La Real Sociedad ha brindado el título a su gente en un fin de fiesta memorable gracias al triunfo logrado inextremis ante el Mallorca

Mikel Madinabeitia
MIKEL MADINABEITIA

Fiesta total. La Real Sociedad acaba de celebrar con su afición en el Reale Arena el título de copa conquistado el pasado 3 de abril ante el Athletic en Sevilla. Si el acto precio ha sido sencillo, el posterior ha sido de fiesta total. Con un ambiente impresionante en el Reale Arena, la afición txuri-urdin ha celebrado por todo lo alto el triunfo que le ha servido para auparse al liderato.

El tanto inextremis de Lobete ha llevado la euforia al estadio realista. Y la vuelta de honor prevista para después del choque ha sido el mejor homenaje que el equipo podía brindar a la afición después de tantos meses de espera. Todos los jugadores han disfrutado enormemente con el empuje de la afición y han podido despedir este sábado con todos los honores. La Copa se merecía un acontecimiento así. Por todo lo alto.

Galería. jose mari lópez y arizmendi

Los jugadores han manteado a Imanol Alguacil, uno de los artífices del éxito de este club. El técnico oriotarra, que no las tenía todas consigo en la previa porque no es amigo de las celebraciones antes, se ha destapado después. La afición se lo pasaba en grande y los cánticos se sucedían. No en vano, 30.831 almas se han dejado la voz en la fiesta.

El acto previo, en cambio, ha sido a través de un acto sencillo, emotivo pero sin alardes, que ha sucedido en los prolegómenos del partido de este sábado por la noche ante el Mallorca. Tal y como tenía planeado el club txuri-urdin, los capitanes Illarramendi y Oyarzabal han sido los encargados de trasladar la Copa hasta el círculo central y desde ahí, junto al resto de compañeros y técnicos, ofrecerla a los aficionados. Pese a que ha sido un acto breve, se ha podido apreciar un espectacular mosaico conmemorativo de la Copa en el graderío. El presidente de la Real Jokin Aperribay, finalmente, no estado presente en el césped.
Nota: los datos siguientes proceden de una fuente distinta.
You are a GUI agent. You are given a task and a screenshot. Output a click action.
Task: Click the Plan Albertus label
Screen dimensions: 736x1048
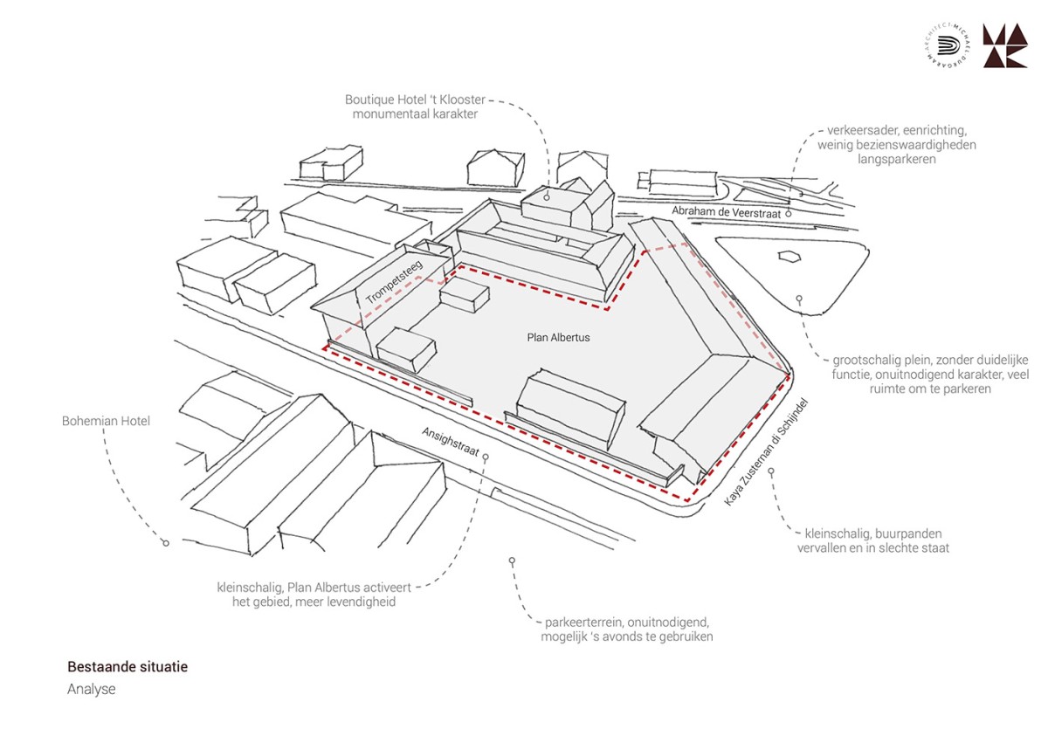(x=558, y=337)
No ha habido discursos, aunque se ha escuchado a la perfección el grito de «¡Ahí está, ése es, el equipo txapeldun!». Toda la plantilla y el cuerpo técnico han posado junto a la Copa y, minutos antes, los socios de hasta 16 años nacidos el 3 de abril han sido protagonistas en los prolegómenos del encuentro, ondeando varias banderas de la Real junto a la Copa.

Galería. jose mari lópez

Consecuencia del Covid

Esta primera parte de la celebración pretende cerrar la pequeña herida que tienen los aficionados de la Real al no poder celebrar en la calle la conquista de la Copa por la mala situación sanitaria en la que se encontraba Euskadi. La Real, su afición, fue ejemplar al tener que conformarse con ver pasar el trofeo tras el cristal del autobús del equipo en su trayecto desde Hondarribia a Zubieta el día después de ganar en Sevilla.

Tampoco hubo recepciones públicas, aunque el diputado general de Gipuzkoa, Markel Olano, y el alcalde de San Sebastián, Eneko Goia, se acercaron a Zubieta a felicitar al equipo.

La Copa, en un gesto que engrandece al club, fue ofrecida a los sanitarios que han peleado contra el Covid en un acto a las puertas del Hospital Donostia.

En mayo, ya con la situación sanitaria algo mejor, el club expuso en Anoeta el trofeo para que los aficionados que lo deseasen pudieran contemplarlo.